▶ [Your objective]:
Quote the passage below about Jean-Claude Courveille from "In February 1833, based" to "to remain in.".

▶ [Text shown]:
§ §

In 1829, he settled in Apinac, his mother's hometown, where his sister Jeanne had been living since 1824, and where his maternal uncle, Mathieu Beynieux, was a priest of the parish. At that time, the parish was under the jurisdiction of the Lyon diocese. The diocese authorized him to celebrate Mass with his uncle, the parish priest, but refused to assign him to the parish. Although appreciated by the population, his mental health was called into question. He was known to enjoy walking around with a bishop's Galero hat and an episcopal crozier.

In 1832, following a child's testimony to his mother and the subsequent investigation, it was discovered that six children had been sexually assaulted by Jean-Claude Courveille. Mathieu Beynieux, the parish priest and maternal uncle, refused to allow Jean-Claude Courveille to continue celebrating Mass in the parish. The Lyon diocese issued an interdict against Jean-Claude Courveille.

In 1832, Jean-Claude Courveille once again asks to be admitted into the Society of Mary of Jean-Claude Colin. Which is again refused to him.

In February 1833, based on three falsified celebrets and the lack of control by the diocesan authorities of Bourges, Jean-Claude Courveille managed to be appointed priest of the chapel of the charity hospital in Châteauroux.

On October 7, 1833, the diocesan authorities of Bourges received "troubling" information about Courveille and decided he "needs to be watched" but allowed him to remain in.

§ §

Excerpts from the dataset:
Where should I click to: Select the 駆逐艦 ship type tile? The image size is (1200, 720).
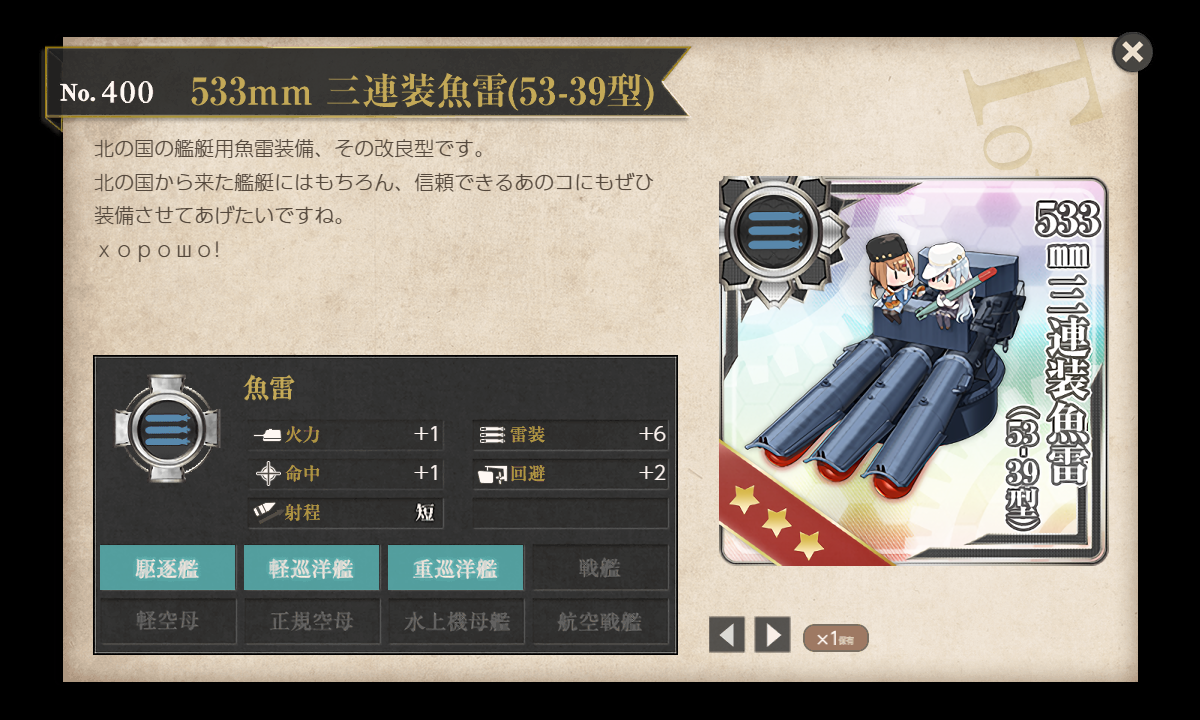pos(167,568)
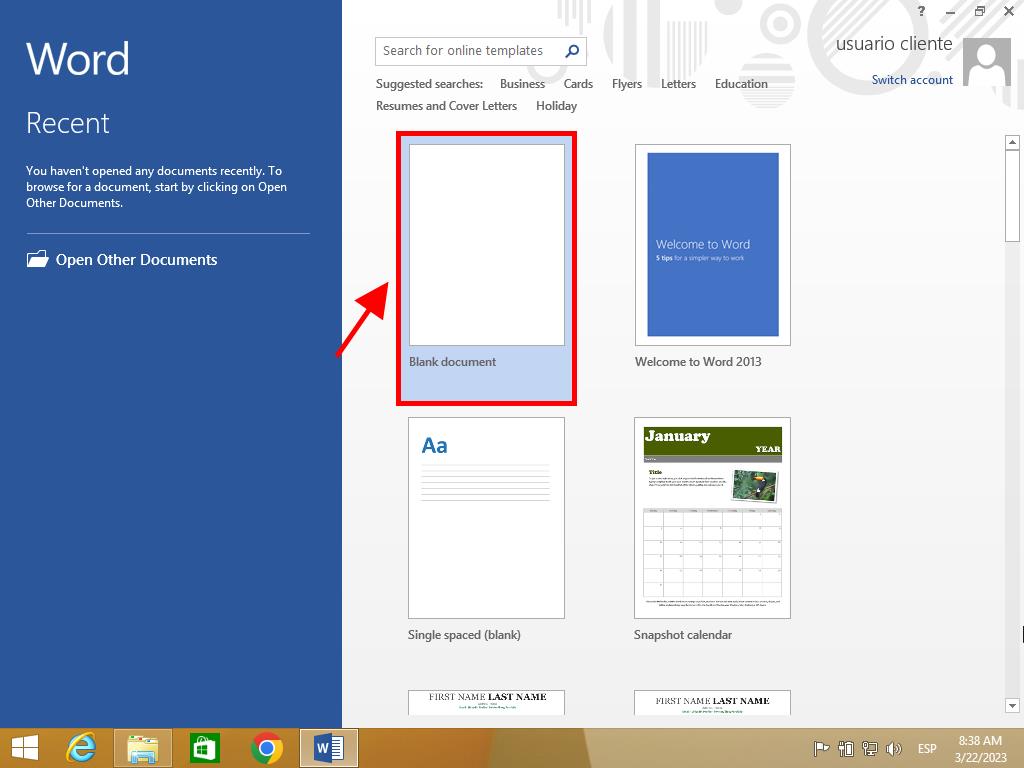Screen dimensions: 1024x768
Task: Choose the Single spaced (blank) template
Action: pyautogui.click(x=486, y=518)
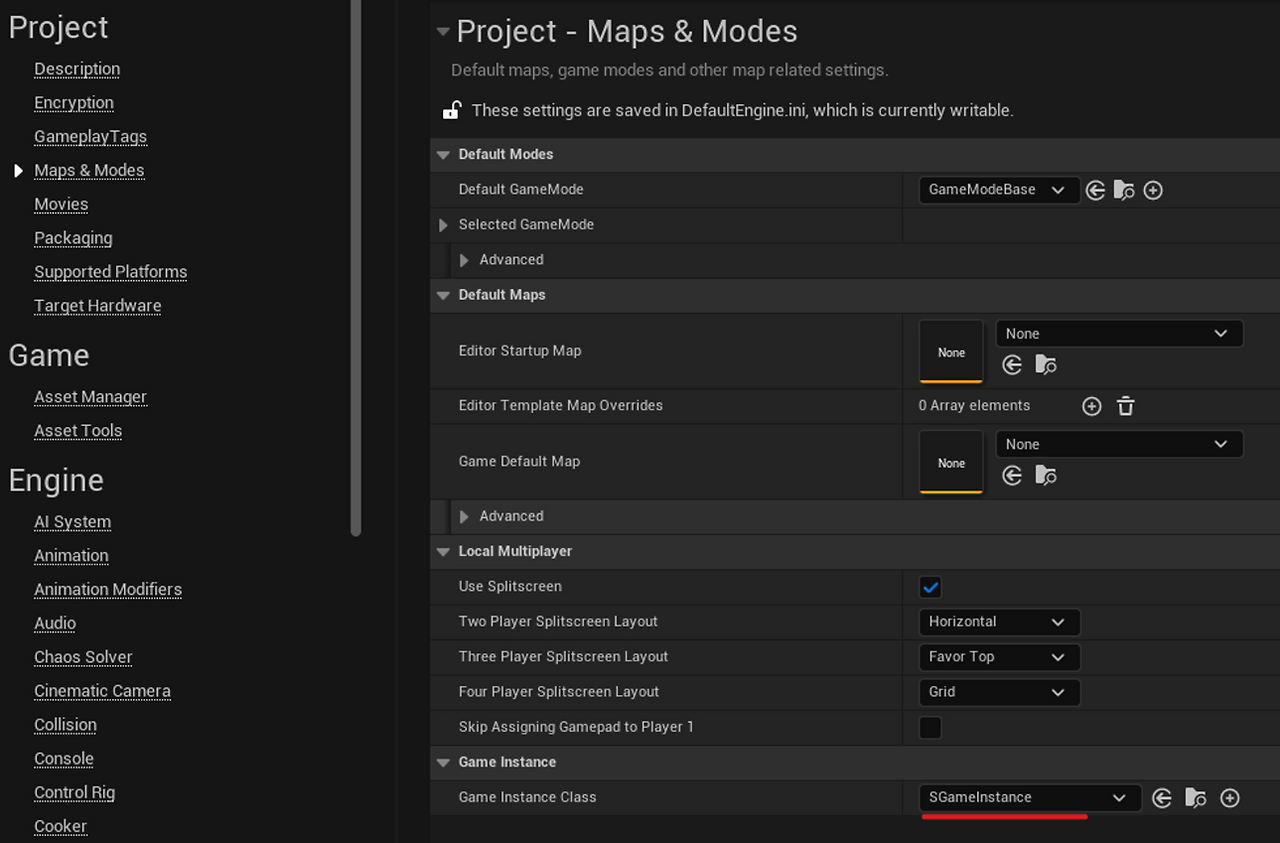Image resolution: width=1280 pixels, height=843 pixels.
Task: Go to the AI System settings
Action: pos(72,521)
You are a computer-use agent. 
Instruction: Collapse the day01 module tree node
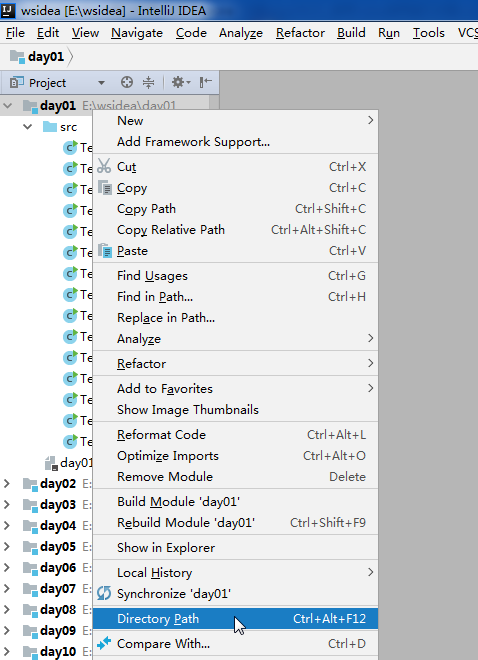(8, 106)
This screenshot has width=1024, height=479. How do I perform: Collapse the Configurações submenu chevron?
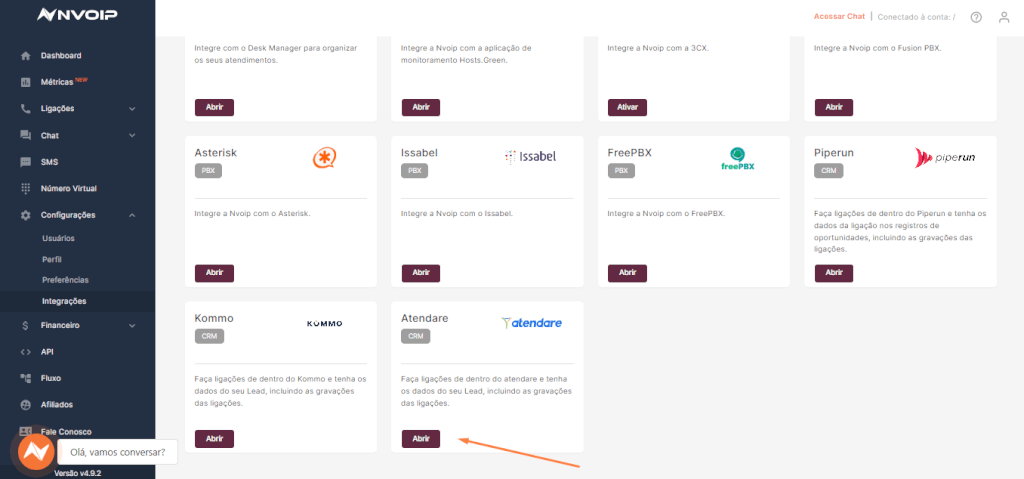132,215
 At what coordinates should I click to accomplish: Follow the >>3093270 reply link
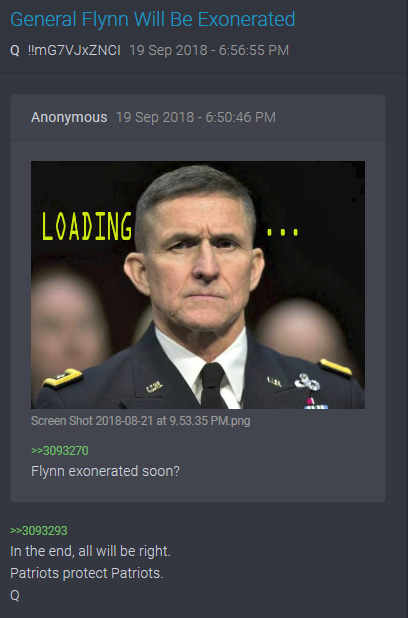pos(60,450)
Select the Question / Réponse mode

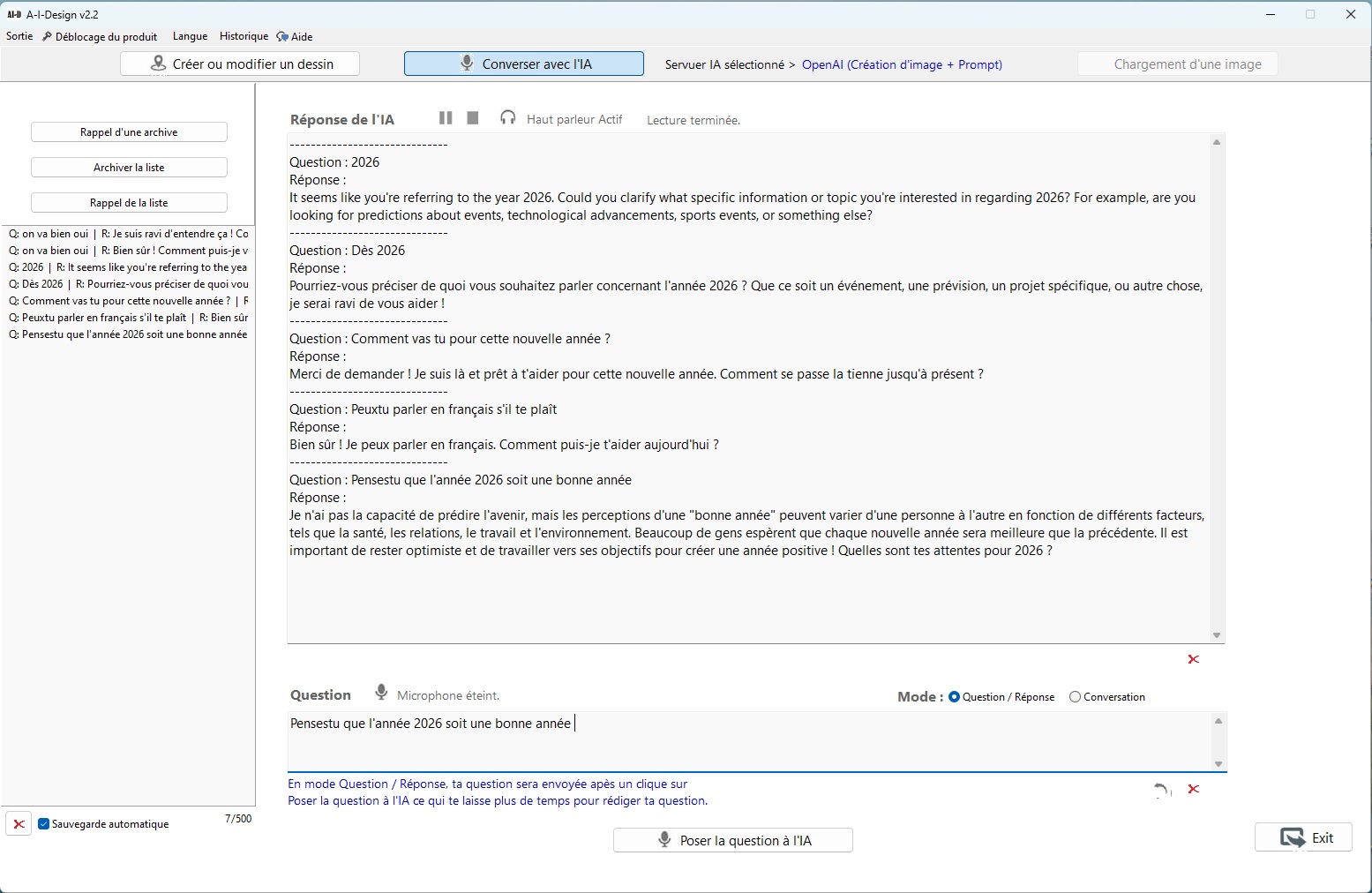(954, 697)
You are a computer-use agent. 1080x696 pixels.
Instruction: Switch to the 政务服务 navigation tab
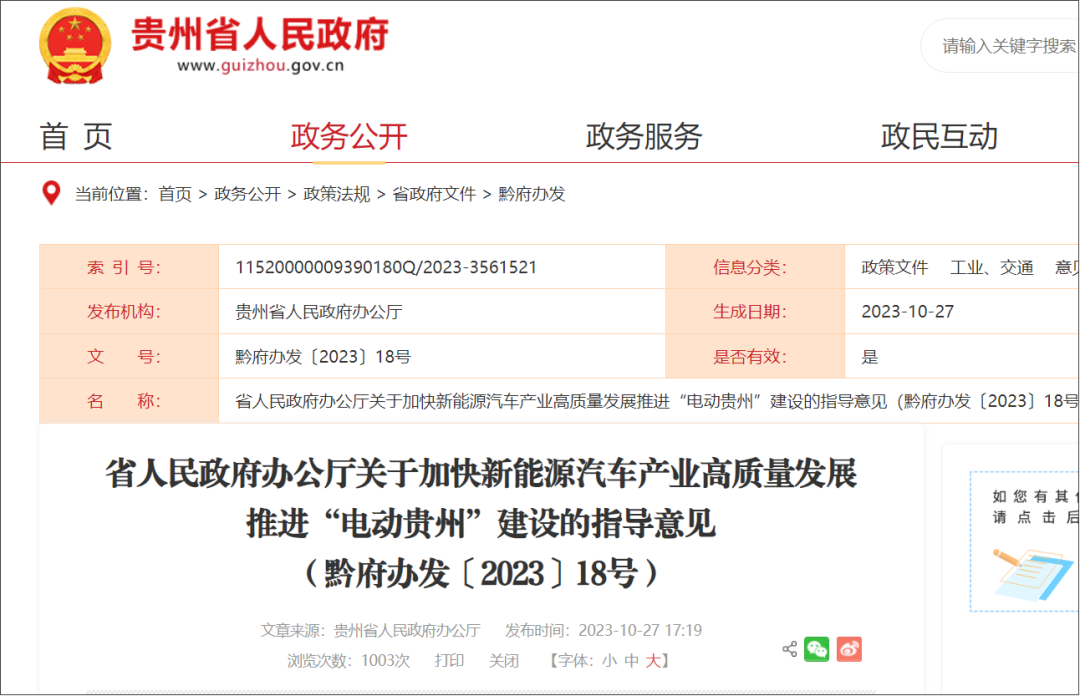tap(644, 136)
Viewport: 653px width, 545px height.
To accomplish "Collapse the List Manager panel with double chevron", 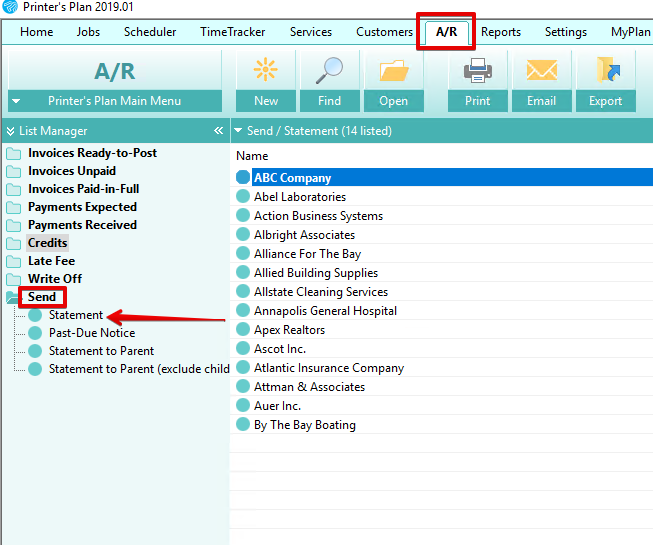I will pyautogui.click(x=218, y=131).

§ §

▶ [Answer box]:
In February 1833, based on three falsified celebrets and the lack of control by the diocesan authorities of Bourges, Jean-Claude Courveille managed to be appointed priest of the chapel of the charity hospital in Châteauroux.

On October 7, 1833, the diocesan authorities of Bourges received "troubling" information about Courveille and decided he "needs to be watched" but allowed him to remain in.